Le Testament Des Templiers
l’histoire de la grotte et du thé d’initiation pour que d’autres la trouvent. Ou non. Ce serait à Dieu de trancher.
Pour le cas où il tomberait entre les mains des inquisiteurs, il dissimulerait le texte au moyen d’un code d’une intelligence diabolique que Jean l’infirmier avait imaginé des années auparavant pour mettre ses recettes d’herboriste à l’abri des yeux indiscrets. Si son manuscrit était trouvé par des hommes que Dieu jugerait dignes de découvrir sa signification, alors Il les éclairerait et leurs yeux perceraient le voile codé. Barthomieu serait mort et enterré, son œuvre accomplie.
Il se mit donc au travail.
À la lumière du soleil et à la lueur vacillante de la chandelle, il rédigea son manuscrit.
Il parla de Bernard.
Il parla de Nivard.
Il parla d’Abélard et d’Héloïse.
Il parla de la grotte, de Jean, de leur merveilleux breuvage, des Templiers, d’une longue, longue vie au service de Dieu.
Et quand il eut terminé, que ses véritables mots eurent été dissimulés derrière le code de Jean, il déploya ses talents d’artiste et d’enlumineur pour illustrer le manuscrit avec les plantes qui jouaient un rôle important dans le récit et dans ces peintures qui, dans un lointain passé, avaient attiré l’attention de deux moines frêles s’adonnant à un exercice salutaire le long des falaises de Ruac.
Et pour rafraîchir sa mémoire défaillante, Barthomieu rendit une dernière visite à la grotte. Il y alla seul, tôt un matin, une bonne torche à la main et le cœur palpitant d’émotion. Il n’y était pas allé depuis plus d’une centaine d’années, mais le chemin était toujours aussi clair dans son esprit, et l’entrée béante de la grotte sembla l’accueillir comme un vieil ami.
Il passa une heure à l’intérieur et quand il en sortit, il se reposa sur la saillie et profita une dernière fois de la vue sur la vallée verdoyante qui s’étendait à l’infini. Puis il entama lentement son voyage de retour vers l’abbaye.

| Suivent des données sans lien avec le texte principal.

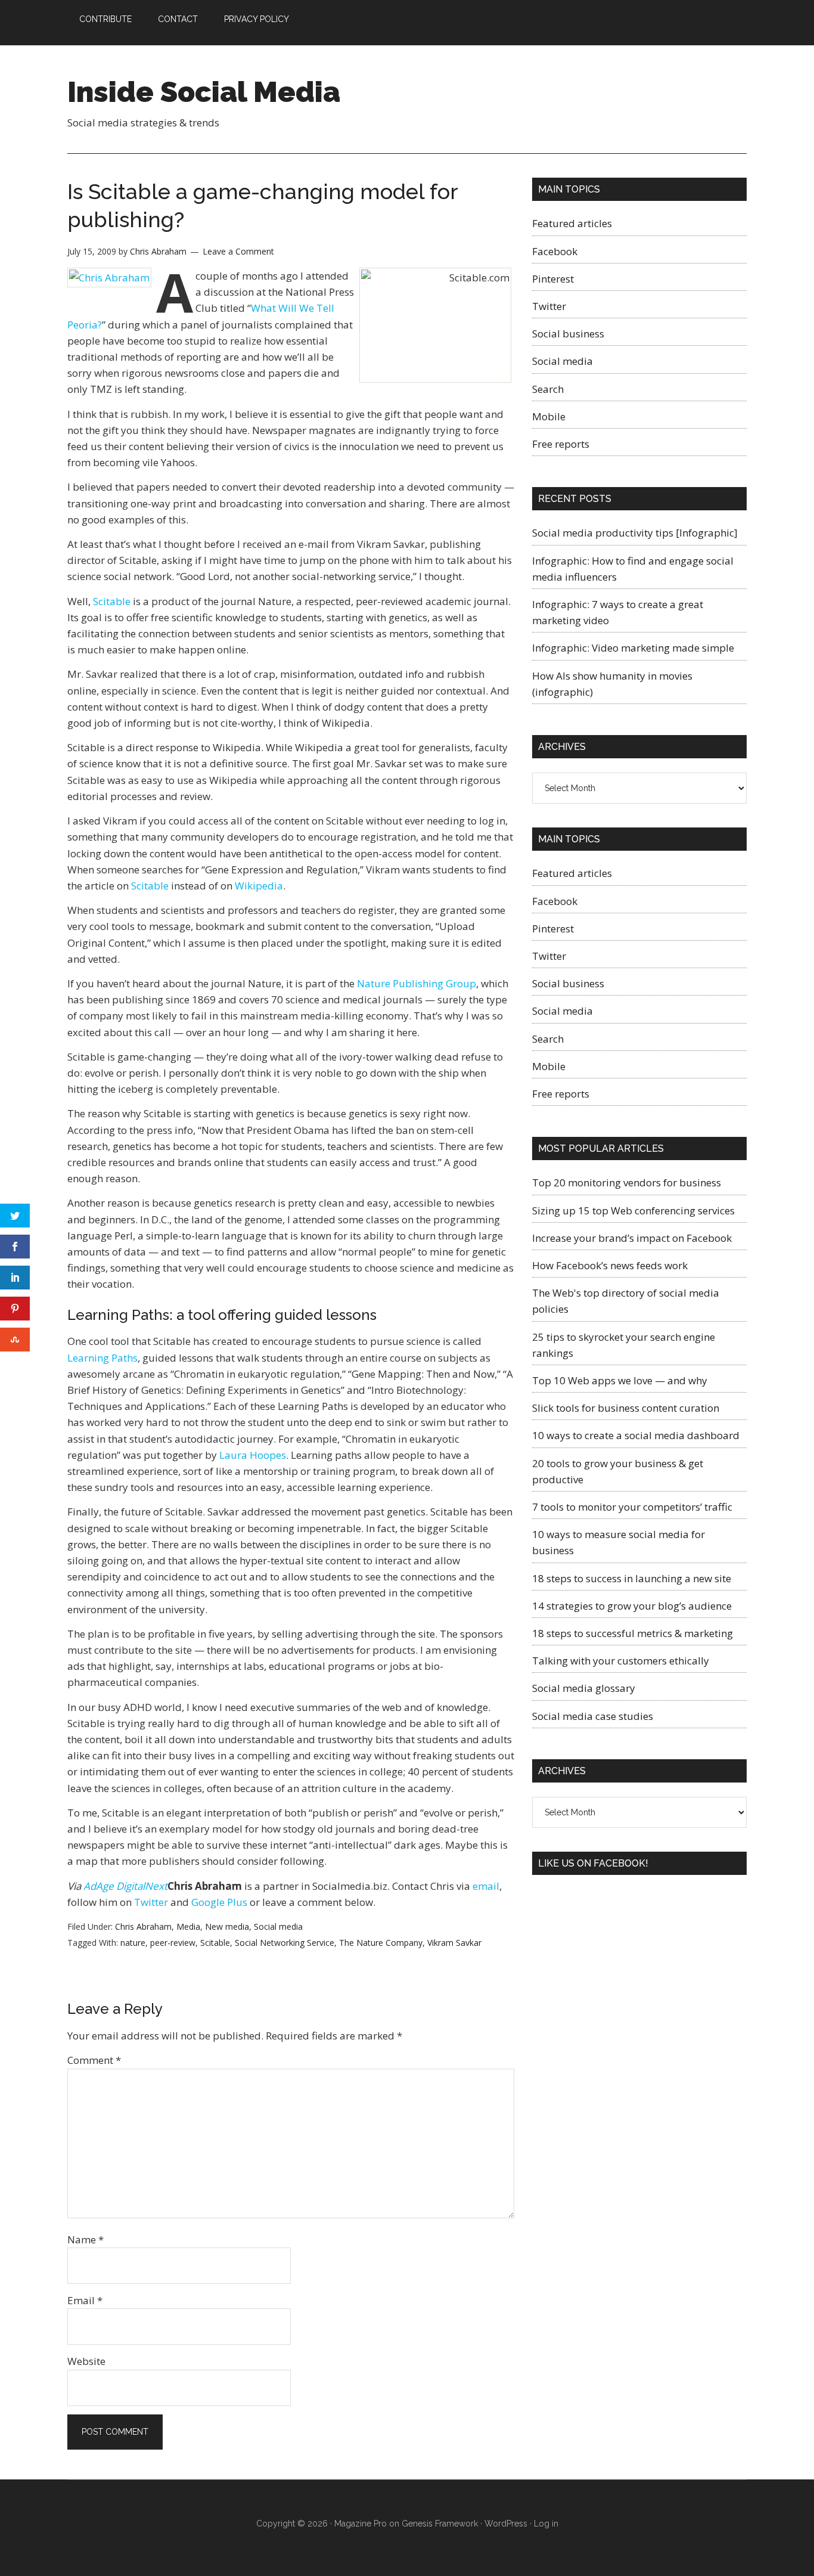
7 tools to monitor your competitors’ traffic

De retour à sa table de travail, Barthomieu reproduisit de mémoire les extraordinaires peintures rupestres et termina les illustrations avec une simple carte montrant au pèlerin comment il pourrait trouver la grotte secrète. Le livre était prêt à être relié. Il se mit à l’ouvrage, le cœur débordant d’amour pour ses frères, et surtout Bernard. Il y avait un certain morceau de cuir rouge conservé sur une étagère dans le scriptorium, l’endroit où les moines recopiaient les manuscrits, auquel il n’avait jamais trouvé d’emploi suffisamment noble ; c’était l’occasion. Pendant plusieurs jours, il se consacra à relier le livre. Sur la couverture, il grava au poinçon la silhouette de saint Bernard, son cher frère, en pied, avec son auréole céleste flottant au-dessus de sa belle tête.
Le livre avait un bel aspect. Barthomieu n’était pourtant pas tout à fait satisfait. Il lui manquait une dernière touche qui en aurait fait un travail véritablement digne de son sujet. Sous son matelas, il y avait une petite boîte en argent héritée de sa famille, un des rares beaux objets qui n’avaient pas été pillés en ce jour d’octobre de fraîche date.
Il la fondit sur un feu brûlant et demanda à frère Michel de venir le seconder.
Dans une modeste abbaye comme Ruac, les moines acquéraient souvent par nécessité plus d’un savoir-faire. Pendant son long apprentissage auprès de Jean l’infirmier, il avait aussi appris les secrets du métal avec le forgeron, et il s’entendait désormais à travailler l’argent. Barthomieu lui montra le manuscrit en cuir rouge et lui demanda de l’embellir de son mieux avec ses précieux petits morceaux d’argent. Il le laissa entre les mains de Michel, sans savoir que, des années plus tôt, le vieux Jean avait enseigné à son assistant sa méthode de codage. Parfaitement confiant, Barthomieu avait écrit les mots-clés, NIVARD , HÉLOÏSE et TEMPLIERS , sur un parchemin glissé entre les pages.
Quelques jours plus tard, Michel lui rendit le livre avec des coins et des bordures en argent, cinq bosses sur chaque côté de la couverture et des fermoirs doubles. Barthomieu était très satisfait. Il serra Michel contre lui et l’embrassa chaleureusement pour son superbe travail. Conscient que Michel se montrait toujours curieux des affaires des autres moines, il lui demanda pourquoi il ne s’était pas renseigné sur la nature du manuscrit.